Intuitive explanation of Neural Machine Translation

Source: Deep Learning on Medium

Intuitive explanation of Neural Machine Translation

A simple explanation of Sequence to Sequence model for Neural Machine Translation(NMT)

What is Neural Machine Translation?

Neural machine translation is a technique to translate one language to another language. An example could be converting English language to Hindi language. Let’s consider if you were in an Indian village where most of the people do not understand English. You intend to communicate effortlessly with the villagers. In such a scenario you can use neural machine translation.

Neural Machine Translation is the task of converting a sequence of words from a source language, like English, to a sequence of words to a target language like Hindi or Spanish using deep neural networks.

What are the characteristic required for neural machine translation?

  • Ability to persist sequential data over several time steps

NMT uses sequential data which needs to be persisted over several time steps. Artificial neural network(ANN) does not persists the data over several time steps.
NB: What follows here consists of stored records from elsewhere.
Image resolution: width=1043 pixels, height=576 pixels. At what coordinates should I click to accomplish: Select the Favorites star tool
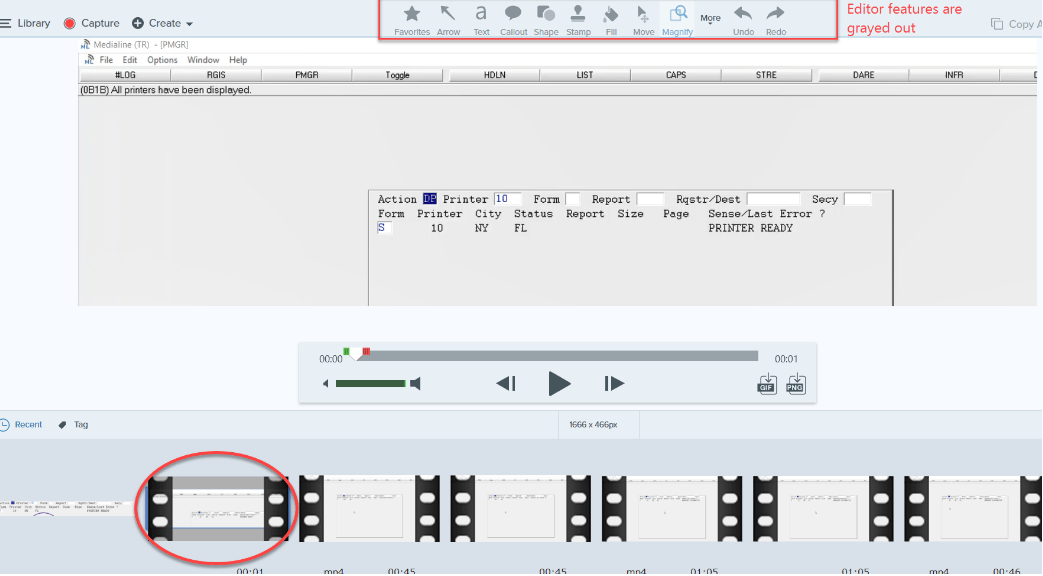pos(411,14)
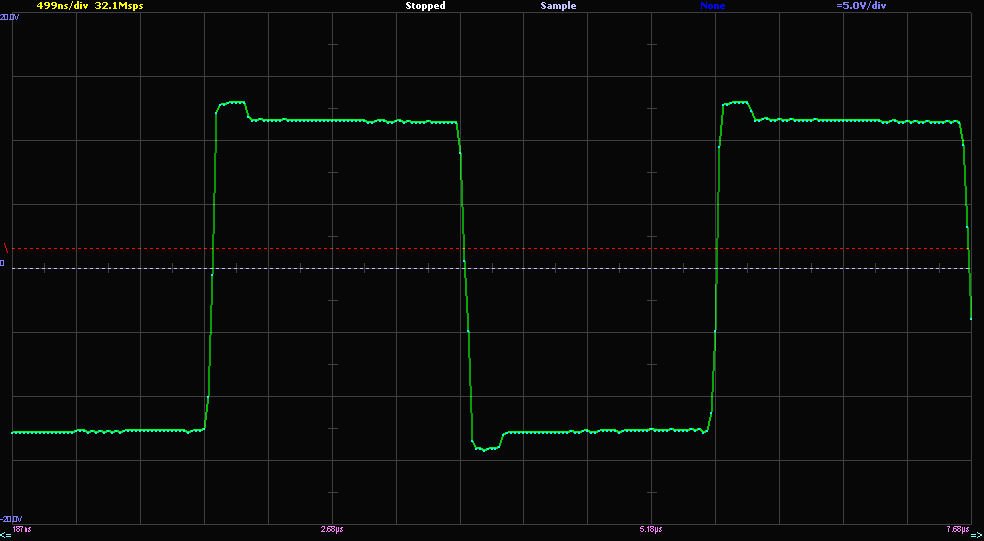Click the right scroll arrow at bottom-right
The height and width of the screenshot is (541, 984).
click(x=977, y=535)
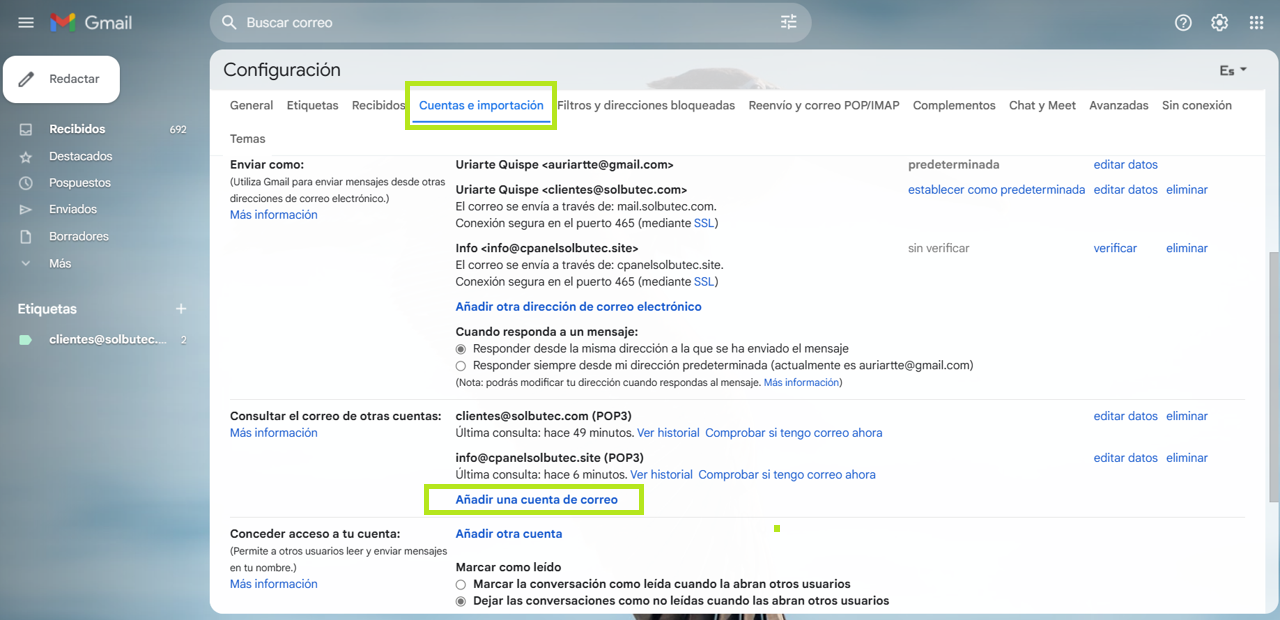Open the main menu hamburger icon

point(26,22)
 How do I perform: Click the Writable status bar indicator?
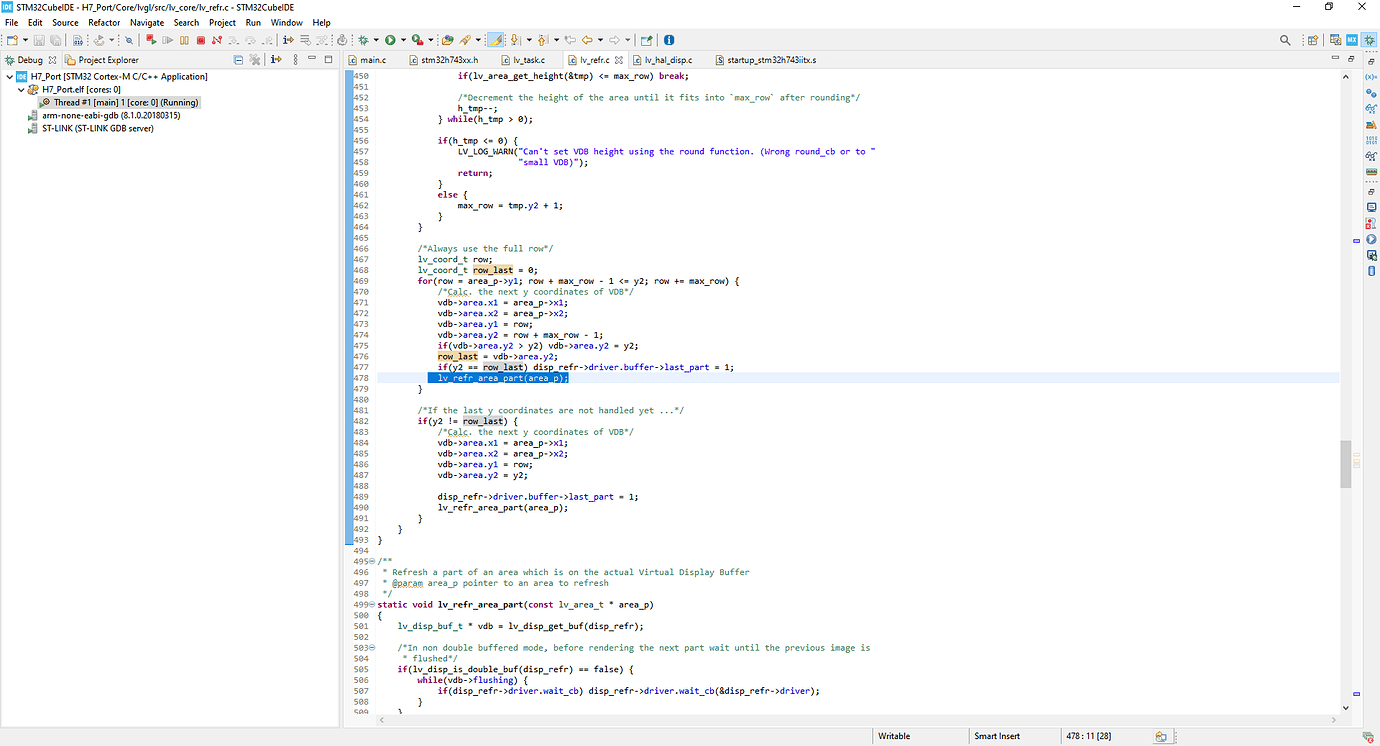click(x=893, y=735)
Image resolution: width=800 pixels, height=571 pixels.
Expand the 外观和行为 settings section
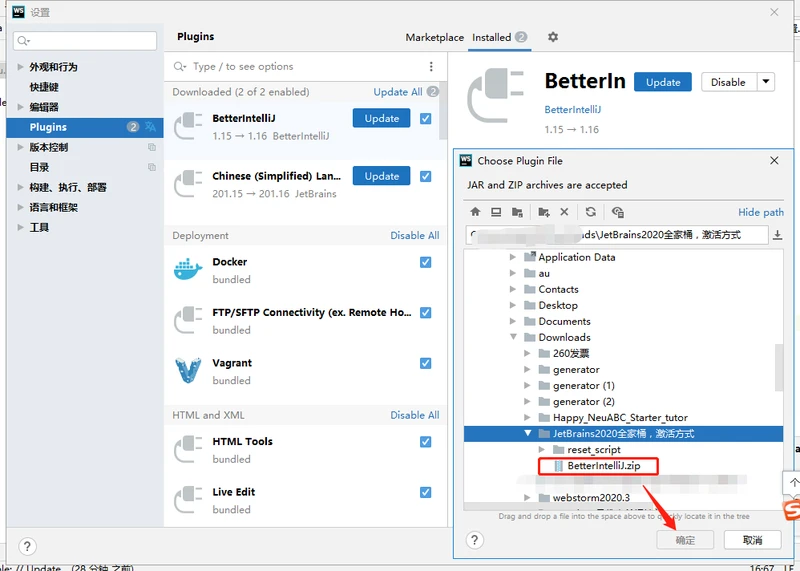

Recurrent Neural network(RNN) like LSTM(Long Short Term Memory) or GRU(Gated Recurrent Unit) are capable of persisting data over several time steps

  • Ability to handle input and output vectors of variable lengths

ANN and CNN’s need a fixed input vector to which you apply an function to produce a fix sized output. Translating one language to another language consists of sequence of words of variable length both from source language as well as target language.

Source language and target sentences of variable lengths

How does RNN’s like LSTM or GRU help with sequential data processing?

RNN’s are neural networks with loops to persist information. They perform the same task for every element in the sequence and the output elements are dependent on previous elements or states. This is exactly what we need to process sequential data

RNN’s can have one or more inputs as well as one or more outputs. This is another requirement for processing sequential data i.e. variable inputs and variable outputs

Usage of RNN’s — Source:

Why we cannot use RNN for neural machine translation?

In ANN we do not share weights among different layers of the network, hence, we do not need to sum the gradients. RNN’s share weights and we need to sum up the gradients for W at each step in time as shown below.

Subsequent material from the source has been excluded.